En effet, le Règlement cosmétique ne détaille pas directement les critères communs auxquels doivent se conformer les allégations cosmétiques. C'est le Règlement (CE) n°655/2013 qui établit six critères communs qu'elles doivent respecter, qu'elles soient sous forme de texte, d'image, sur le produit ou autour de lui (publicité, site internet, supports de vente, etc.) :

Conformité avec la législation : il est interdit d'alléguer respecter la réglementation, puisque cela est obligatoire pour mettre un produit sur le marché. Un exemple d'allégation ne respectant pas ce critère commun est « non testé sur les animaux » (Encadré) ;
  • Véracité : l'allégation ne doit pas être mensongère ;
  • Eléments probants : il faut pouvoir prouver ce qu'on avance ! Les résultats des tests soutenant les allégations doivent figurer dans le DIP ;
  • Sincérité : ne pas exagérer les allégations au point d'induire en erreur le consommateur ;
  • Equité : les allégations ne doivent dénigrer ni la concurrence ni des ingrédients. Beaucoup d'allégations « sans » contreviennent à ce critère ;
  • Choix en connaissance de cause : les allégations doivent être compréhensibles pour le consommateur.
En 2019, un document technique a été publié par le groupe de travail sur les produits cosmétiques européen, afin de préciser l'application des critères communs, y compris sur le sujet des allégations « sans ».
 
Le cas des tests sur animaux

Il est encore fréquent de voir sur des produits l'allégation « non testé sur les animaux » ou encore « cruelty free ». Or, cette allégation enfreint le premier critère commun, et elle est donc interdite. Car le Règlement cosmétique interdit la mise sur le marché de produits cosmétiques testés sur les animaux, que cela soit pour le produit fini ou pour les ingrédients. Les tests sur animaux, utilisés pour attester la sécurité d'un produit ou d'un ingrédient, sont remplacés par des méthodes alternatives.

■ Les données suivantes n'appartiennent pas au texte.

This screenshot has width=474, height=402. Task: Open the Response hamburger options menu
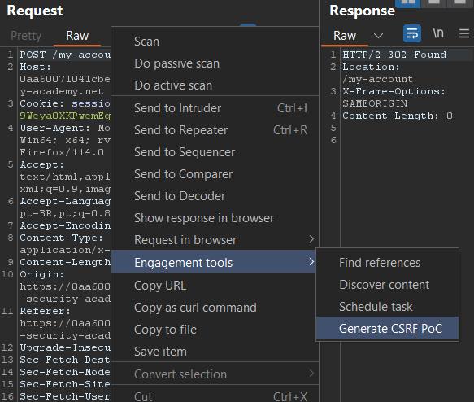tap(464, 33)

Un marché sous surveillance

L'entrée en force du Règlement cosmétique a également introduit une nouvelle obligation : la notification sur le portail CPNP . Ce portail recense ainsi tous les produits cosmétiques présents sur le marché européen. Il permet aux autorités de contrôle nationales, qui y ont accès (tout comme les centres antipoison), d'exercer une surveillance du marché et d'obtenir les caractéristiques d'un produit en cas de besoin.

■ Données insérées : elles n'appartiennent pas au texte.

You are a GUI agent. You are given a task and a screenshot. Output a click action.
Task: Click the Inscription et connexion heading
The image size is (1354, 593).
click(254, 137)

La mise sur le marché d'un produit cosmétique, si elle nécessite de compléter un dossier assez conséquent, n'est pas soumise à une autorisation ou une validation par les autorités, comme c'est le cas pour les médicaments. Une surveillance post mise sur le marché est donc requise, afin de contrôler la bonne tolérance du produit pendant sa commercialisation. En effet, il n'est pas possible de prévoir tous les effets indésirables possibles, même avec des tests de tolérance. La réglementation européenne impose donc la déclaration des effets indésirables graves aux autorités compétentes du pays dans lequel l'effet indésirable survient (en France, l'ANSM). Cette cosmétovigilance, dont les contours, en dehors des effets indésirables graves, ne sont pas définis par le Règlement, est néanmoins indispensable. Le Règlement précise que toutes les « informations complémentaires pertinentes » récoltées après la mise sur le marché doivent être intégrées au RSPC, ceci incluant toutes les données de cosmétovigilance. Certaines autorités de contrôle ont mis en place un portail de déclaration d'effets indésirables, accessibles aux consommateurs.

Conclusion

A présent bien établie, la réglementation cosmétique européenne fait figure de modèle dans le monde entier. Axée sur la sécurité du consommateur, elle régit le développement d'un produit cosmétique et sa vie sur le marché. Au-delà des restrictions d'ingrédients, l'évaluation de la sécurité est un des piliers qui garantit la conformité réglementaire du produit. Il est dommage que les consommateurs ne soient pas plus informés de la rigueur de cette réglementation, car ce manque d'information laisse la porte ouverte aux marchands de peur.